# Preparing the dataset

This notebook can be used to reproduce the full dataset used for training.

First download *and* extract the following data to a folder ```<path-to/IXI>```:
- [T1 images](http://biomedic.doc.ic.ac.uk/brain-development/downloads/IXI/IXI-T1.tar)
- [T2 images](http://biomedic.doc.ic.ac.uk/brain-development/downloads/IXI/IXI-T2.tar)
- [PD images](http://biomedic.doc.ic.ac.uk/brain-development/downloads/IXI/IXI-PD.tar)
- [MRA images](http://biomedic.doc.ic.ac.uk/brain-development/downloads/IXI/IXI-MRA.tar)

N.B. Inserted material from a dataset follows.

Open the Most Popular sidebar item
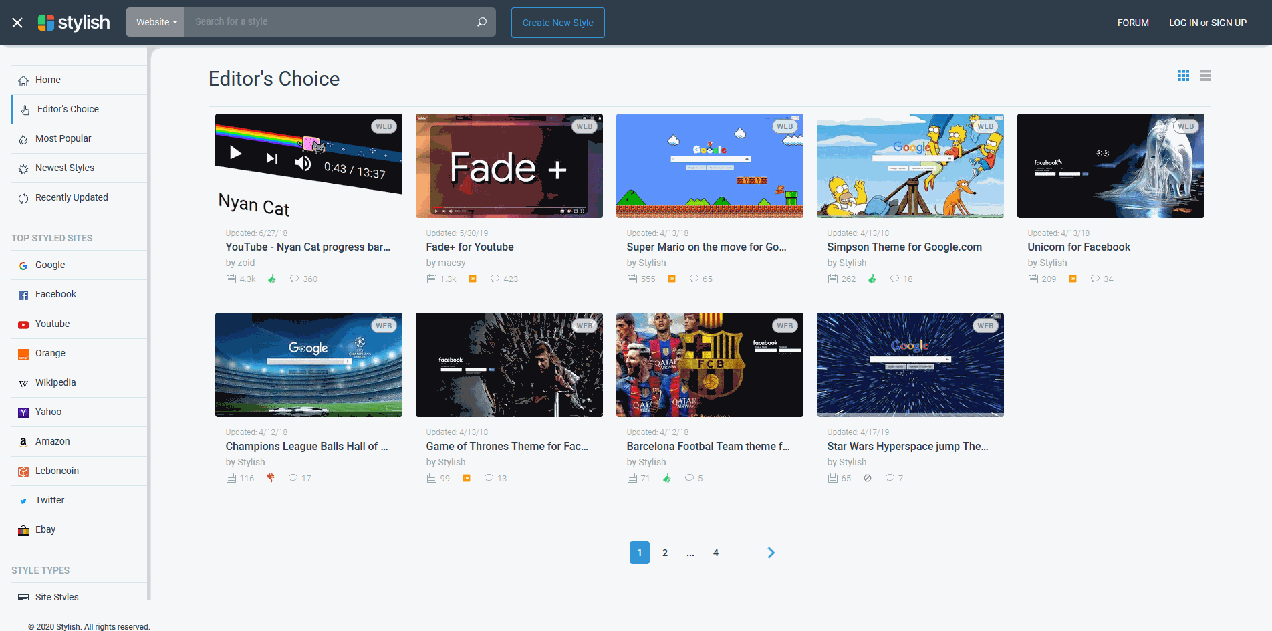Screen dimensions: 1272x631 click(x=63, y=138)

The following cell sets up the paths for the data:

In [None]:
ixi_raw = '<path-to/IXI>'               # set to the folder containing the extracted IXI data
ds_raw = '<path-to/Dataset600_IXI>'     # set to the Dataset600_IXI folder checked out with this repository

Execute the following cell once to copy the extracted files to the dataset folder:

In [None]:
import SimpleITK as sitk
import os
from glob import glob

cnt = 0
fps = glob(os.path.join(ixi_raw, '*', 'IXI*-*-*-*.nii.gz'), recursive=True)
print(f"Found {len(fps)} files in the IXI source folder")

for fp in fps:
    fn = os.path.basename(fp)
    bn, ext = fn.split('.', maxsplit=1)
    name, inst, nr, mod = bn.split('-')
    img_fn = f'{bn}_0000.{ext}'
    lbl_fn = f'{bn}.{ext}'
    img_fp = None
    if inst in ('HH', 'Guys'):
        img_fp = os.path.join(ds_raw, 'imagesTr', img_fn)
        lbl_fp = os.path.join(ds_raw, 'labelsTr', lbl_fn)
    elif inst == 'IOP':
        img_fp = os.path.join(ds_raw, 'imagesTs', img_fn)
        lbl_fp = os.path.join(ds_raw, 'labelsTs', lbl_fn)
        
    if img_fp is not None and os.path.exists(lbl_fp):
        cnt += 1
        if not os.path.exists(img_fp):
            print(f'copying: {fn} to {img_fp}')
            img = sitk.ReadImage(fp)
            img = sitk.DICOMOrient(img, 'RAI')
            sitk.WriteImage(img, img_fp, True)
        
assert(cnt == 2218)
print("Dataset is complete!")

            

Note, that not all patients/ids available in the IXI dataset are used.
In the following, we refer to IDs as the first number part in the filename, i.e., 002 for ```IXI002-Guys-0828-MRA.nii.gz```.
Images have been excluded where either:
* the MRA or T1 image where not included, 13 automatically excluded IDs:
    * Training: 014, 116, 182, 213, 225, 255, 302, 578, 589, 651
    * Test: 233, 309, 580
* the ground-truth generation algorithm yielded incorrect results, 14 manually screened and excluded IDs:
    * Training: 113, 169, 229, 244, 299, 415, 440, 457, 458, 468, 490, 585
    * Test: 371, 478 

The final dataset should contain 2218 images and respective labels: 1938 images in imagesTr/labelsTr and 280 images in imagesTs/labelsTs.